Oil professionals in this case are individuals who buy or sell for companies who have an active interest in controlling the price of crude oil. Users try to get the lowest average price while sellers attempt to get the highest average price.

Some professionals use the futures markets to hedge against adverse price movements. They want to make sure their future usage is protected so they use futures contracts to assure they will be able to buy enough crude oil for future demand at a favorable prices.
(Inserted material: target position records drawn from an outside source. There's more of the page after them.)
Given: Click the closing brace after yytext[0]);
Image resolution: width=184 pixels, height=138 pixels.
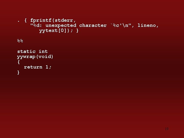Looking at the screenshot, I should tap(77, 31).
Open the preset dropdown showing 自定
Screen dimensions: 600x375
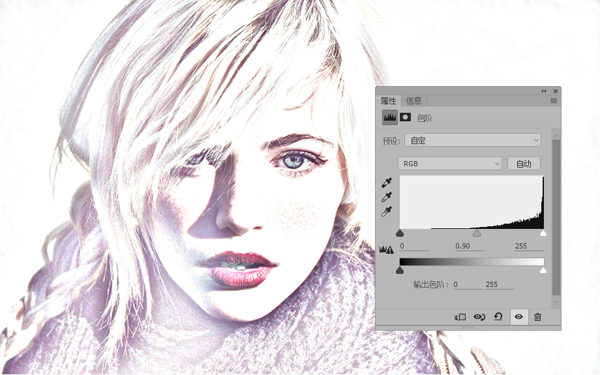[x=473, y=140]

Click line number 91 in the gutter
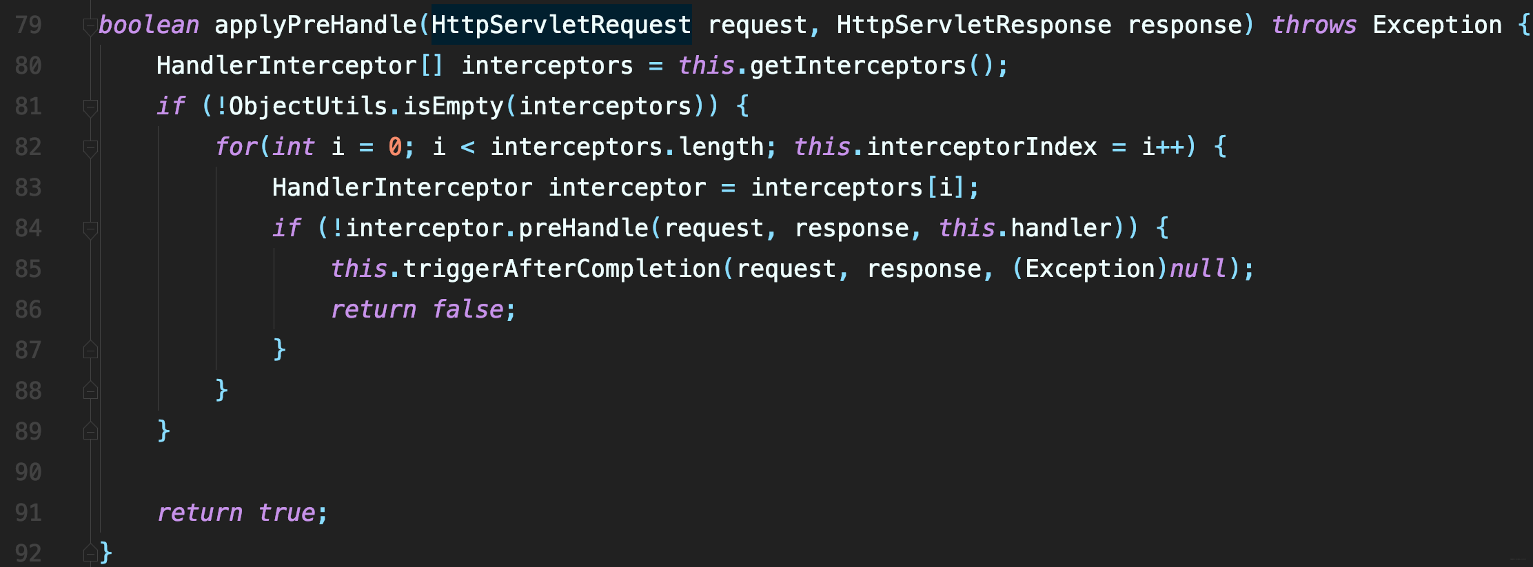pyautogui.click(x=28, y=513)
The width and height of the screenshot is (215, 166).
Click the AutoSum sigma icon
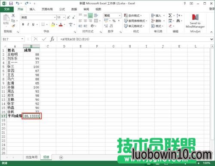(x=170, y=15)
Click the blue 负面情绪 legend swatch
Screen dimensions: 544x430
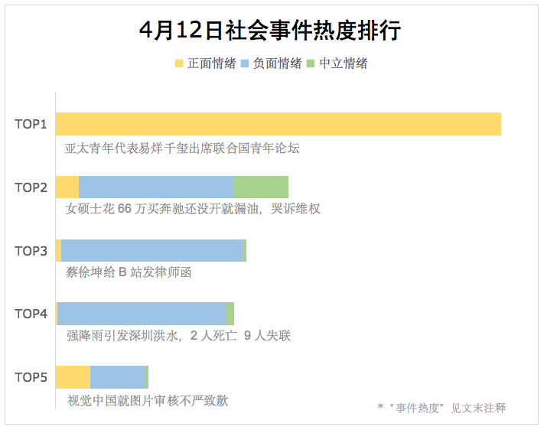coord(245,64)
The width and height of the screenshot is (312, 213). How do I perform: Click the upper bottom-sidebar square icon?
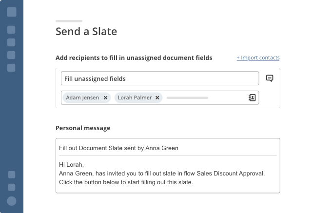(12, 174)
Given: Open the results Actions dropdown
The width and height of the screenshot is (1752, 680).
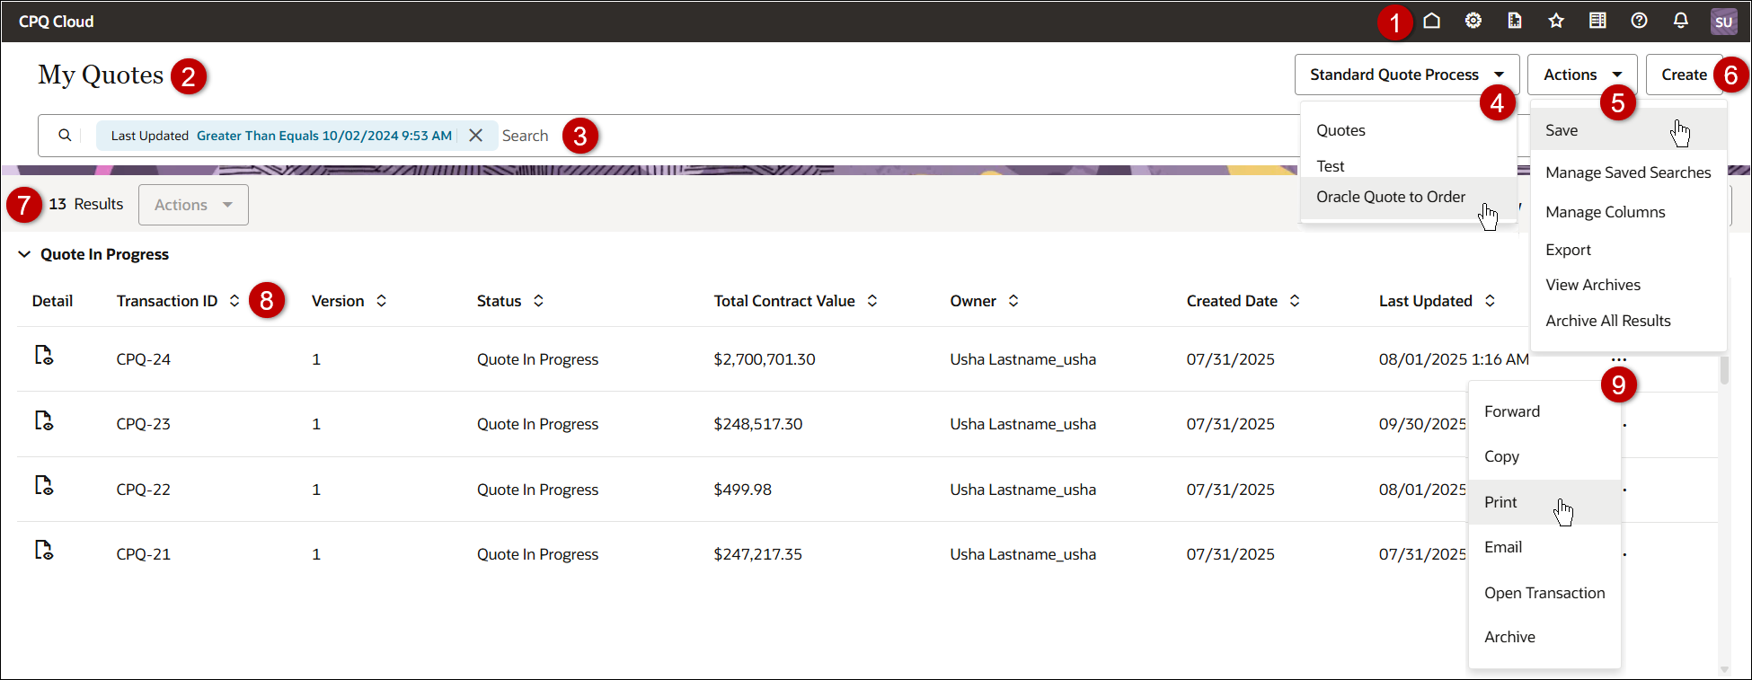Looking at the screenshot, I should click(x=193, y=205).
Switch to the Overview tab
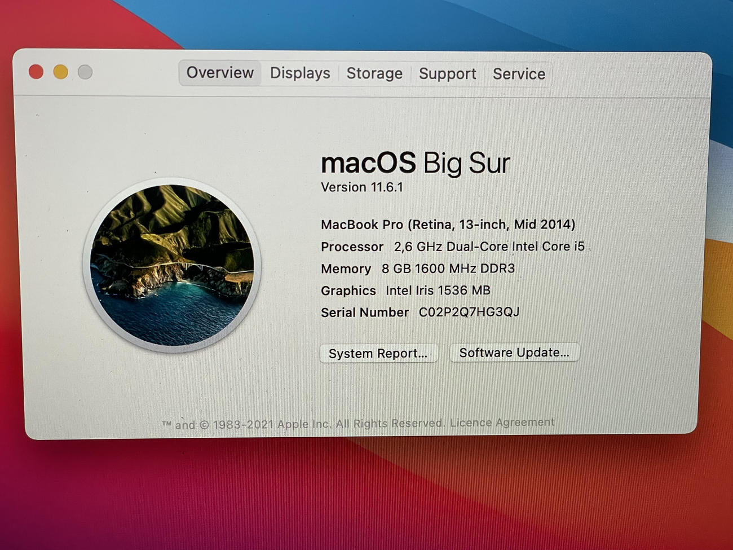 (x=220, y=73)
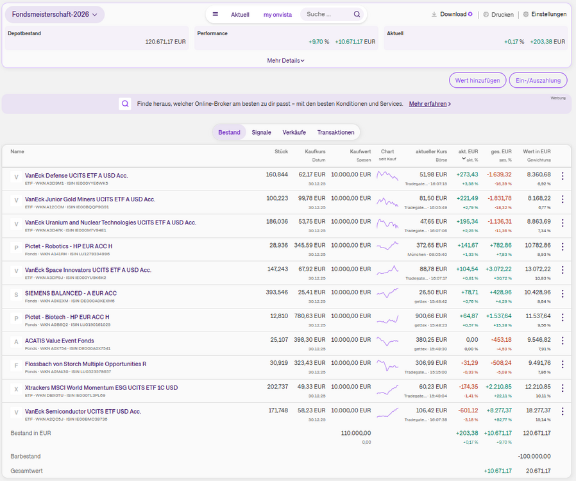Open three-dot menu for VanEck Semiconductor ETF
The image size is (576, 481).
pos(563,412)
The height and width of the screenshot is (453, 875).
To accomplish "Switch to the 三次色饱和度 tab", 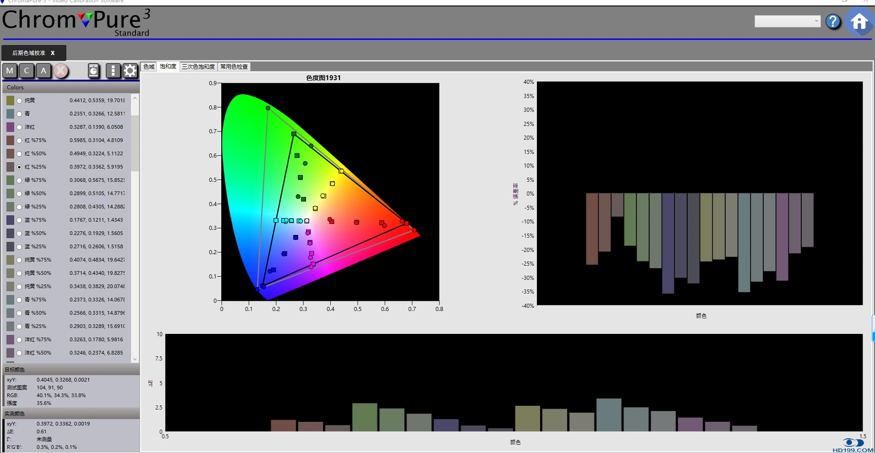I will click(198, 67).
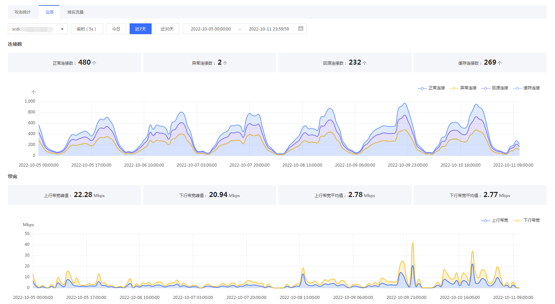Open the 域名流量 tab
Screen dimensions: 555x304
pos(75,12)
The worse thing that can happen to a company such as an airline is to have to go into the cash market during a price spike and pay up for the product they need.

The current situation in Iraq is a prime example of how speculators come into the futures market to drive prices higher in anticipation of supply disruptions and how professional hedgers use the futures to take advantage of price spikes that exceed expectations based on supply and demand issues.

Factors Driving This Week’s Price Action

During the week-ending June 27, August crude oil futures stopped at $107.50 despite the presence of militants in Iraq seemingly ready to overthrow the government. That week, the news was peppered with stories of attacks or near-attacks on refineries in southern Iraq. Despite the stories, speculators couldn’t take crude oil above $107.50 because of professional selling. Their job is to let the specs take the market higher, but then to assess the impact of a supply interruption in Iraq on the entire global supply and demand situation.

This week, Western Texas Intermediate crude oil fell for the sixth day on easing supply concerns in Iraq and Libya. With the fighting in Iraq contained to the north, the market is assuming that the southern oil producing area will not be impacted by the military activity. News that Libya was set to reopen two oil-exporting terminals also helped pressure prices.

Surprisingly, news of the first hurricane of the season actually helped push prices lower this week. Usually, a hurricane in the Gulf of Mexico will drive up prices because of its potential impact on refineries and oil traffic in the region. This hurricane, however, is expected to skim the East Coast. Crude oil prices felt a little selling pressure to end the week because Hurricane Arthur is expected to limit holiday driving which should have an impact on gasoline demand. Depending on the drop in demand for gasoline, crude oil prices may be affected later in the year because of lower demand from refineries.

While speculators tend to be more reactive to the news, professional traders tend to work with statistics and supply/demand tendencies. The Energy Information Administration (EIA) creates models that are used by most oil professionals. Their models are used to gauge the impact of a short-term event on the longer-term outlook for crude oil prices.

Models and Charts

Probabilities the WTI Crude Oil Price May exceed Given Levels

The recent run-up in crude oil prices to $107.50 came close to reaching the $110.00 level, but looking at the graphic titled “Probabilities the West Texas Intermediate (WTI) crude oil price may exceed given levels” one can see that based on government statistics, crude oil had a less than a 5% chance of exceeding $110.00 per barrel in June. This information should’ve served as a warning to speculators to be careful about buying too close to $110.00. At the same time, it told the professional that this area may be a good area to start selling or hedging.


Successfully trading crude oil requires a combination of understanding factors that affect supply and demand and knowing value according to statistics or price charts.

Last week’s article ended with a forecast for August crude oil futures. This week’s article will end with the same chart because the chart pattern remains the same. Fundamentally, there was nothing bullish in the supply/demand data this week to alter the price chart forecast. Technically, the market weakened and appears to be poised to retrace 50% to 62% of the last rally like it did in March and April.

The best short-term price target zone on the chart is $102.40 to $101.20. This is likely to be the next buying zone for traders. It is not a bad area to consider sticking your toe in the water for the start of the next rally inside this value zone since the EIA report also says there is a slightly better than 20% chance that crude oil will trade above the $100.00 level for this time of the year.